This article is based on Mahout in Action, to be published on June, 2011. It is being reproduced here by permission from Manning Publications. Manning publishes MEAP (Manning Early Access Program,) eBooks and pBooks. MEAPs are sold exclusively through Manning.com. All pBook purchases include free PDF, mobi and epub. When mobile formats become available all customers will be contacted and upgraded. Visit Manning.com for more information. [ Use promotional code ‘java40beat’ and get 40% discount on eBooks and pBooks ]
Running in the Cloud
Don’t have a hundred machines lying around on which to run these big distributed computations? Fortunately, today, service providers allow you to rent storage and computing time from a computing cloud.
Amazon’s Elastic MapReduce (figure 1) service (http://aws.amazon.com/elasticmapreduce/) is one such service. It uses Amazon’s S3 storage service instead of a pure Hadoop Distributed File System (HDFS) instance for storing data in the cloud. After uploading your .jar file and data to S3, you can invoke a distributed computation using the Amazon Web Services (AWS) Console.
After logging in to the main AWS Console, select the Amazon Elastic MapReduce tab. Choose to Create New Job Flow. Give the new flow whatever name you like and specify Run your own application. Choose the Custom jar type and continue. Specify the location on S3 where the .jar file resides; this will be an s3: URI, not unlike “s3://my-bucket/target/mahout-core-0.4-SNAPSHOT.job”.

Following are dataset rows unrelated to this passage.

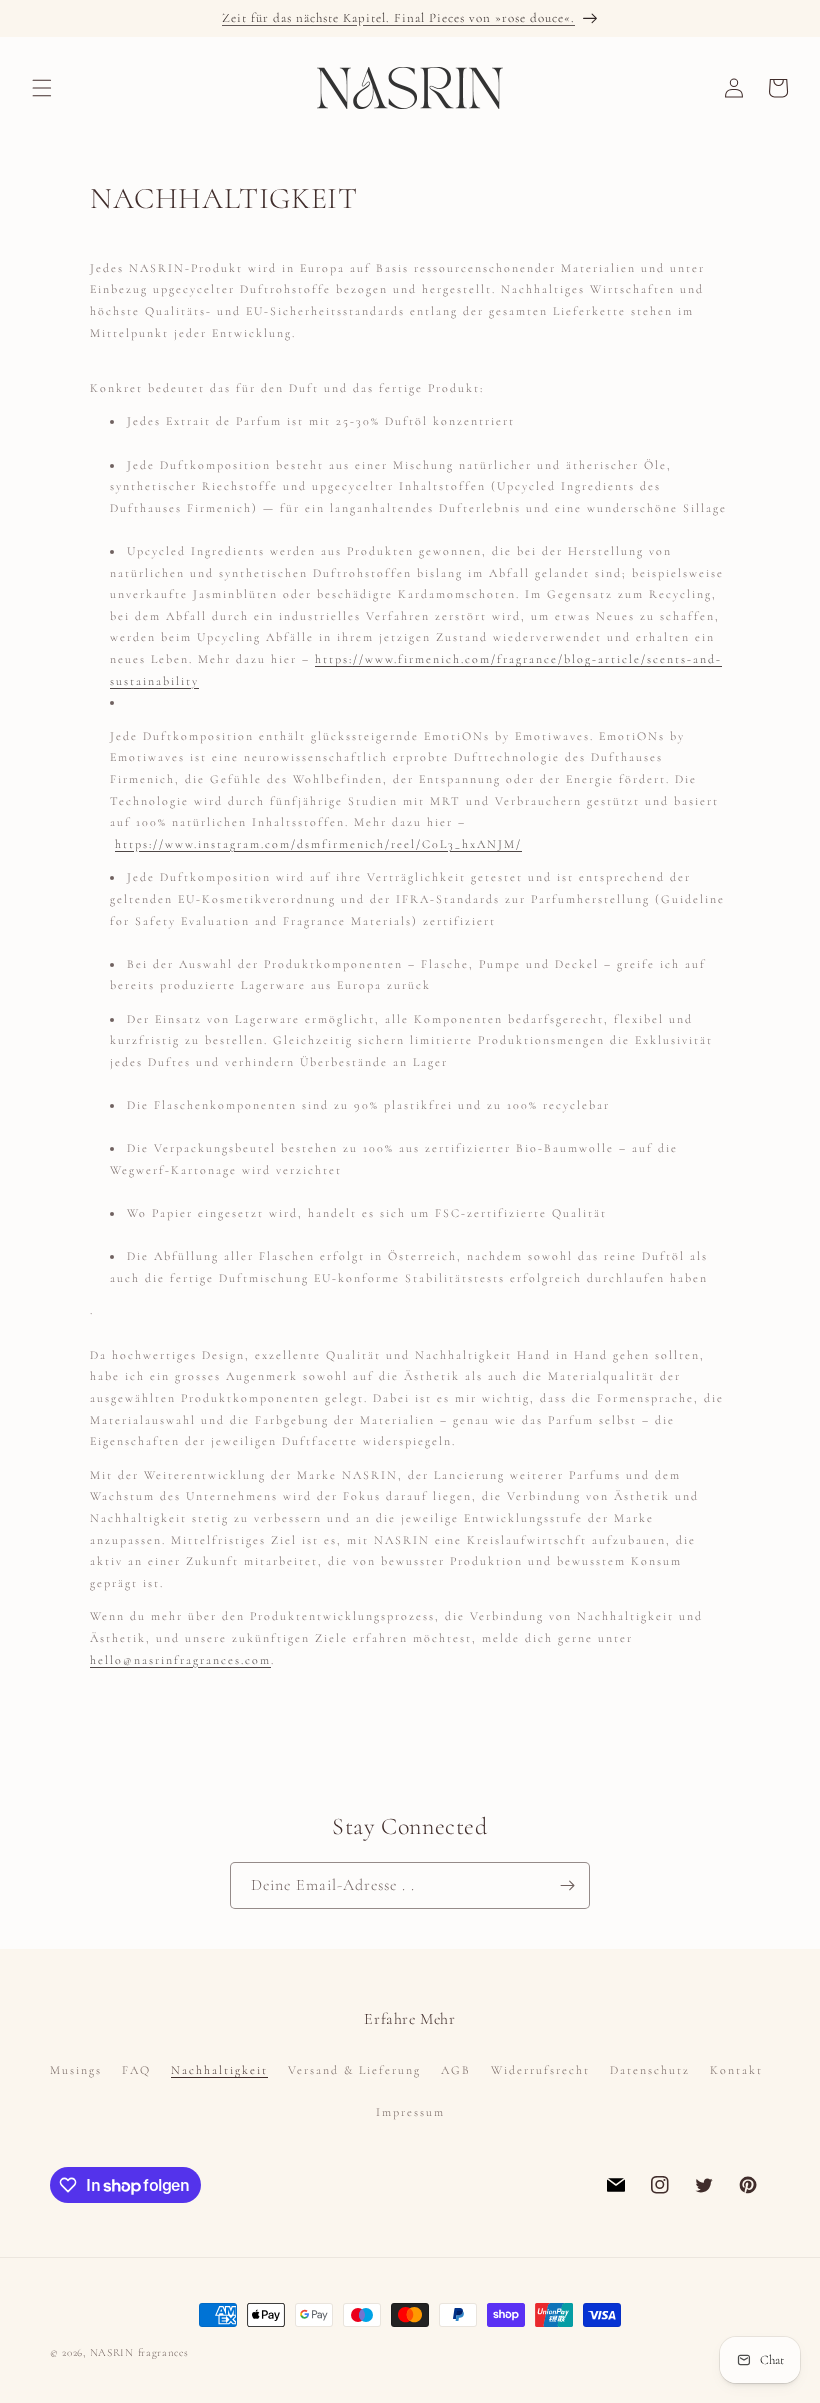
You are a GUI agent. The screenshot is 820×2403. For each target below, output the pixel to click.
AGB (456, 2070)
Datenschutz (650, 2070)
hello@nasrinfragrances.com (180, 1660)
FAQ (136, 2070)
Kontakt (736, 2070)
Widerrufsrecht (540, 2070)
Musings (76, 2070)
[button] (42, 88)
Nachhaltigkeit (219, 2070)
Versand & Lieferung (354, 2070)
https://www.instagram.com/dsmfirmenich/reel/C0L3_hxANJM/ (318, 844)
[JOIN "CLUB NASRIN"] (567, 1885)
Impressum (410, 2112)
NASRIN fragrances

The job arguments will be the same as when running on the command line; here it will certainly be necessary to configure the number of mappers and reducers. The number of mappers and reducers can be tuned to your liking. We recommend starting with a number equal to the number of virtual cores you reserve for the computation. While any instance type can be used, we recommend starting with the “regular” types unless there is a reason to choose something else: small, large, or extra large. The number and type of instances is selected on the next AWS Console screen.
If your input data is extremely large, some recommender jobs such as that in org.apache.mahout.cf.taste.hadoop.item may need more RAM per mapper or reducer. In this case, you may have to choose a high-memory instance type. You may also opt for a high-CPU instance type; the risk is that the jobs will spend enough time reading and writing data to S3 that these instances’ speedy CPUs will go mostly unused. Therefore, the conventional instance types are a good place to start. If using the small instance type, which has one virtual core per instance, then simply set the number of mappers and reducers equal to the number of instances you will select.
You may leave other options untouched unless you have reason to set them. This is the essence of running a recommender job on Elastic MapReduce; refer to Amazon’s documentation for more information about how to monitor, stop, and debug such jobs.
We introduced Amazon’s Elastic MapReduce, which uses Amazon’s S3 storage service instead of a pure Hadoop Distributed File System (HDFS) instance for storing data in the cloud.